• _Given exercise_
Format the records from the line containing "Toggle the AutoSave switch" through the end of the records, inclusive, as a two-column CSV with the columns text and answer. Use one row per record, put each field in quotation marks with line breaks turned into spaces, and leave the pictures out.

[Entries from a dataset]
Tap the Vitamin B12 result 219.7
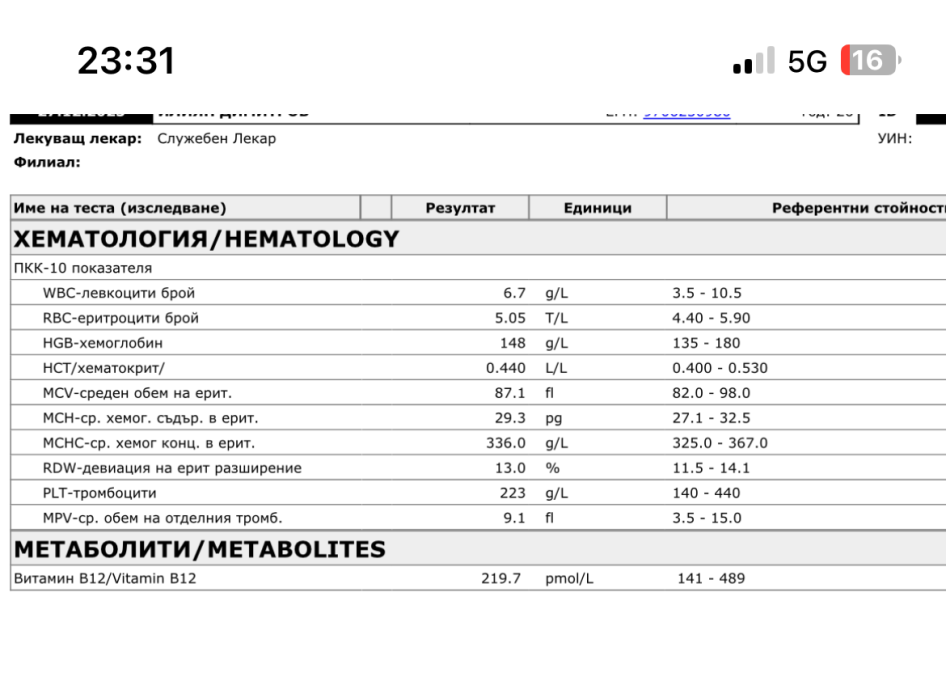 pos(501,578)
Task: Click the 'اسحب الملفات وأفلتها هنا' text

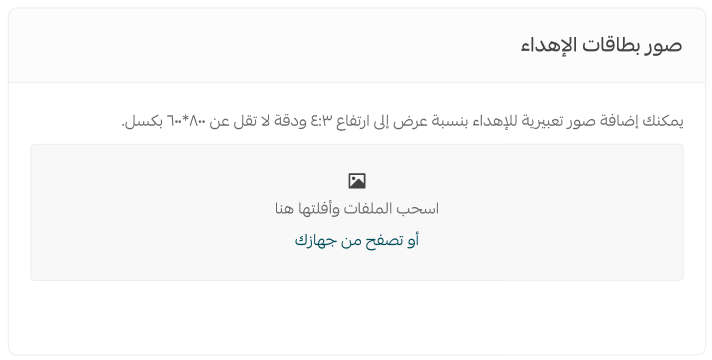Action: 357,209
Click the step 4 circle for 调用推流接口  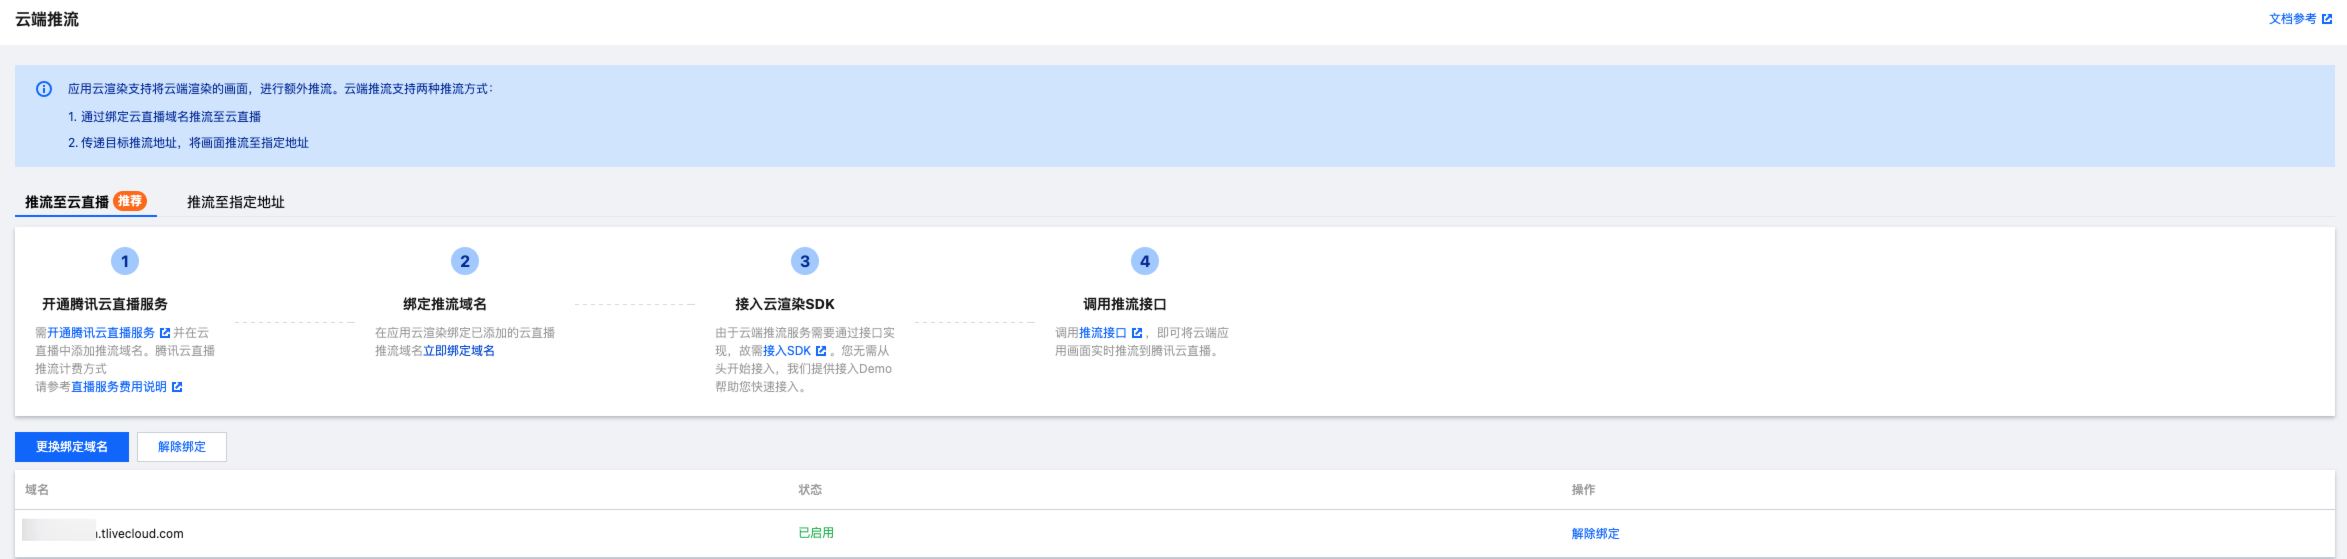(x=1145, y=261)
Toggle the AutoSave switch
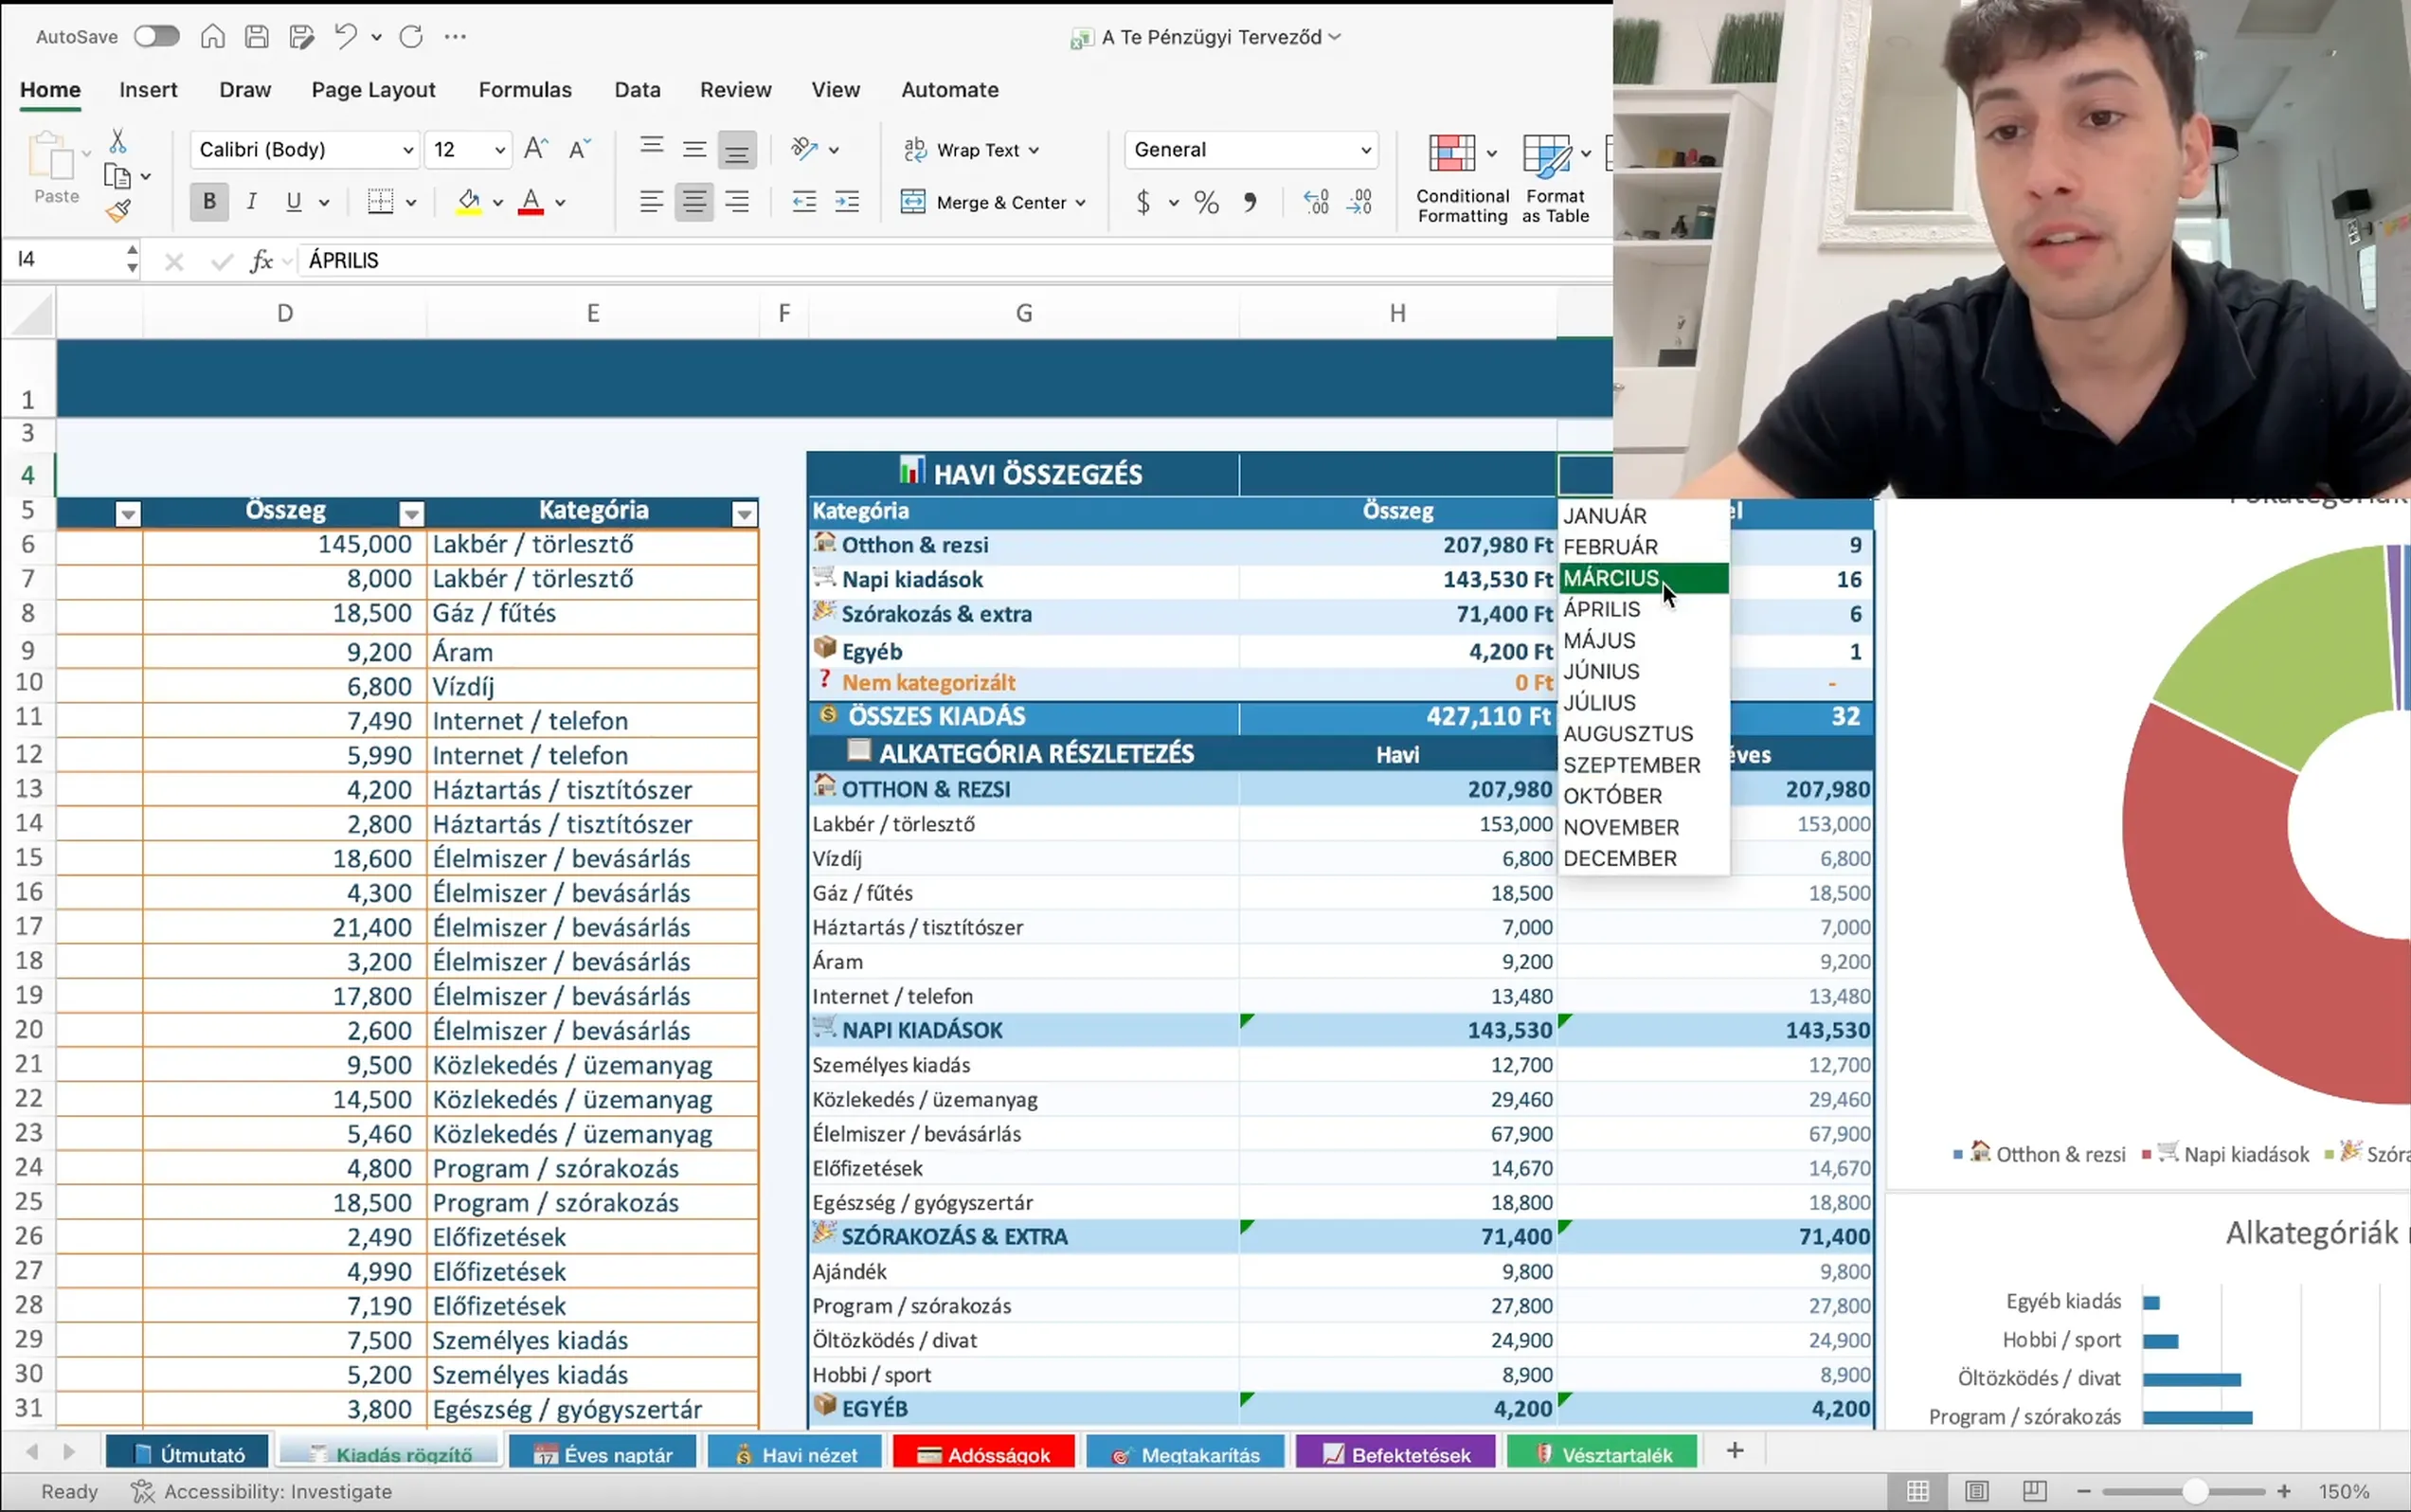Screen dimensions: 2411x1512 click(157, 37)
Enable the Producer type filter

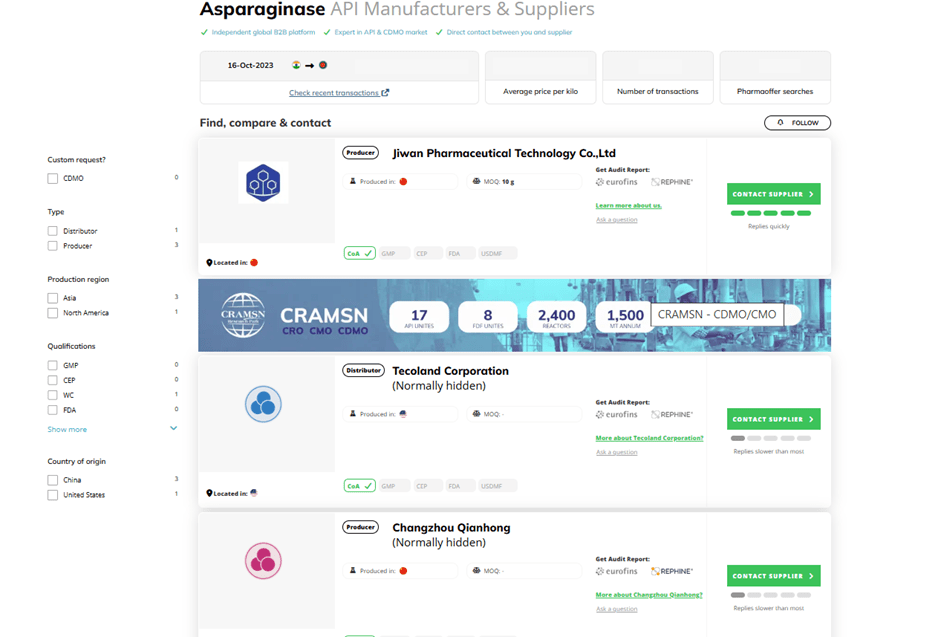tap(52, 246)
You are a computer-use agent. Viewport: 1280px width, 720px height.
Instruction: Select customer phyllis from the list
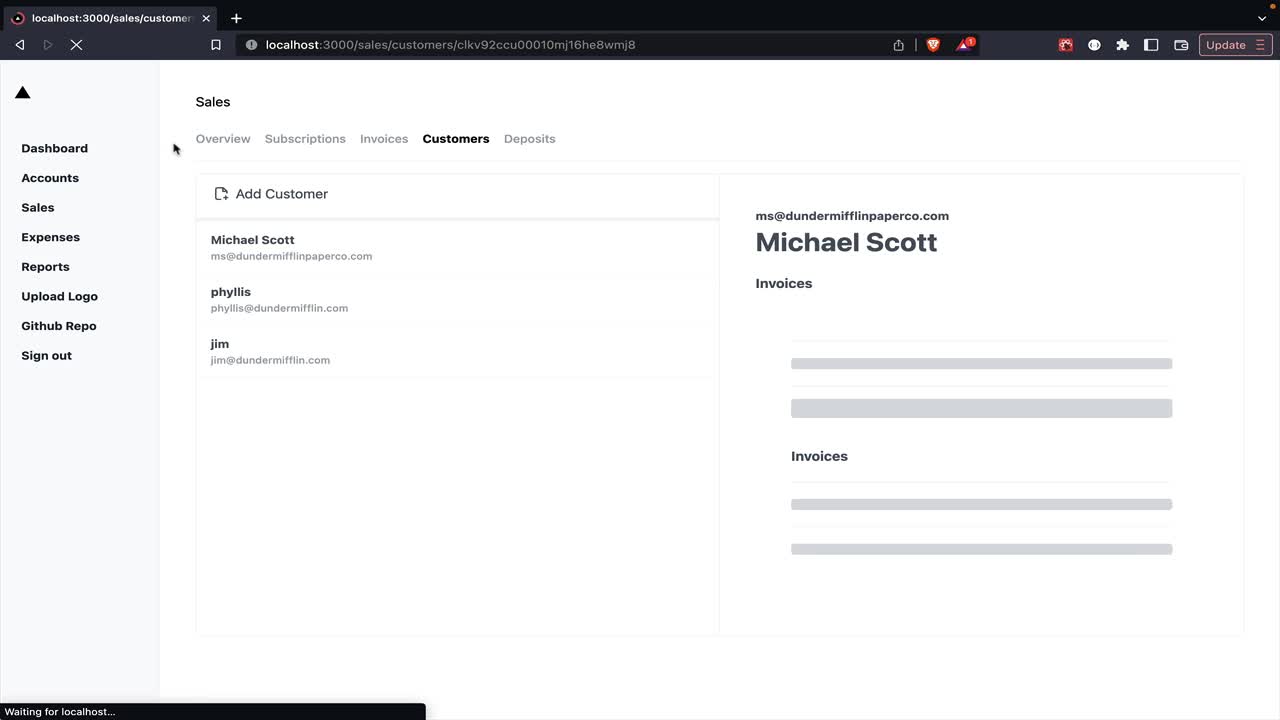tap(279, 299)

• _Correct output_
text,answer
"Toggle the AutoSave switch","Screen dimensions: 2411x1512 click(157, 37)"
"Enable the Producer type filter","tap(52, 246)"
"You are a computer-use agent. Viewport: 1280px width, 720px height. Instruction: Select customer phyllis from the list","tap(279, 299)"